Task requirements
The entries below should be repeated exactly, with no pictures carried over.

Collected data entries
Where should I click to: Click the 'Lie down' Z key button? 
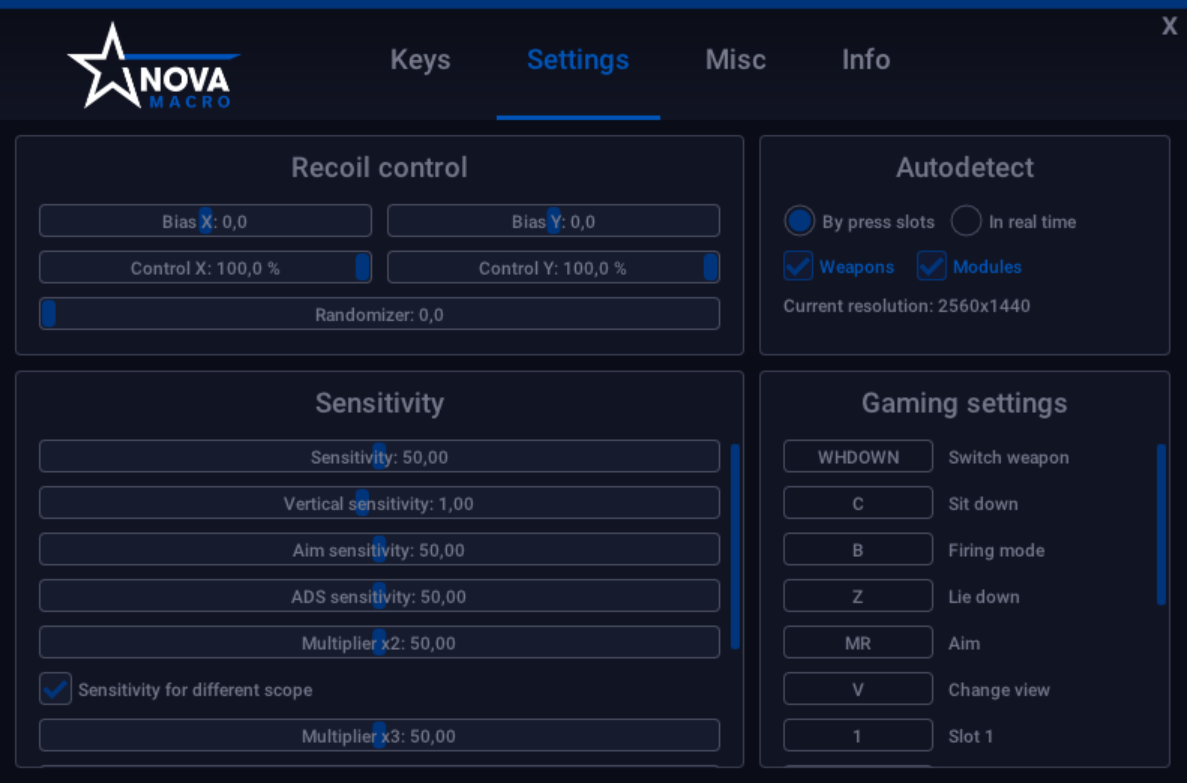point(858,595)
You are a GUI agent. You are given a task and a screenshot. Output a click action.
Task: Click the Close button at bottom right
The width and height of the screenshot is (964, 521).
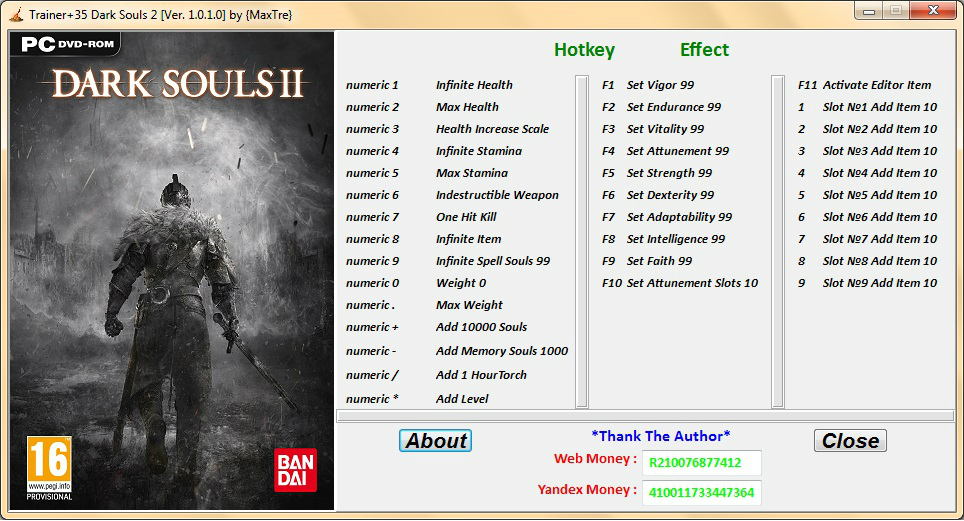(850, 440)
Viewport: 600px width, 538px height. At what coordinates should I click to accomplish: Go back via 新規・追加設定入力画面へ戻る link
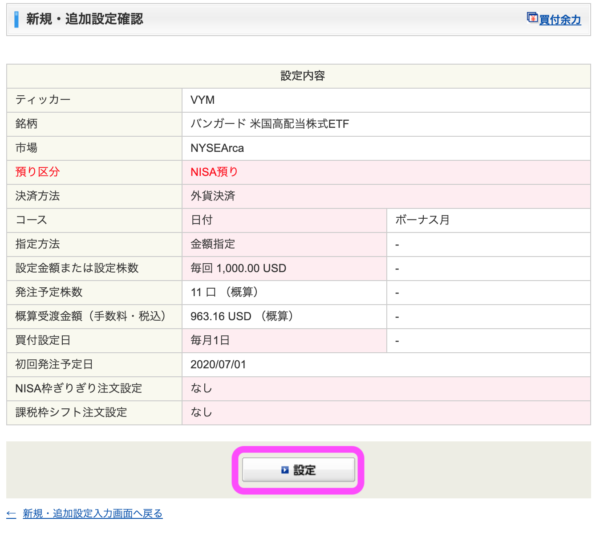pyautogui.click(x=93, y=514)
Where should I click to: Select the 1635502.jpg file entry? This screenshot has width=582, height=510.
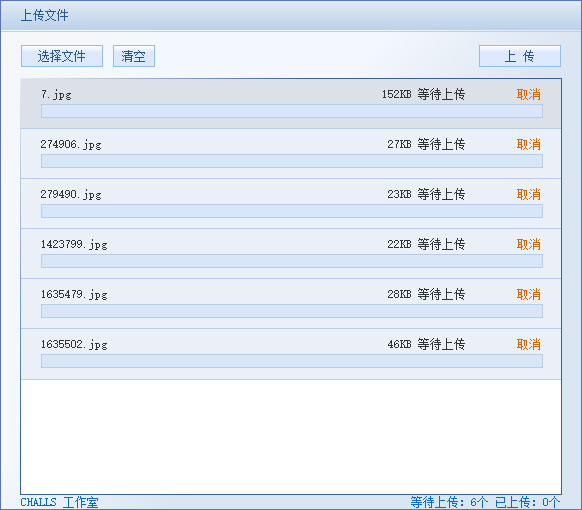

Output for this exercise
Where should I click to: Click the 'Lie down' Z key button? 
point(858,595)
You are a GUI agent. You are given a task and a screenshot. Output a click action.
Task: Click the Close button at bottom right
The width and height of the screenshot is (964, 521).
(850, 440)
Viewport: 600px width, 538px height. At what coordinates should I click to accomplish: Go back via 新規・追加設定入力画面へ戻る link
pyautogui.click(x=93, y=514)
Where should I click to: Select the 1635502.jpg file entry? This screenshot has width=582, height=510.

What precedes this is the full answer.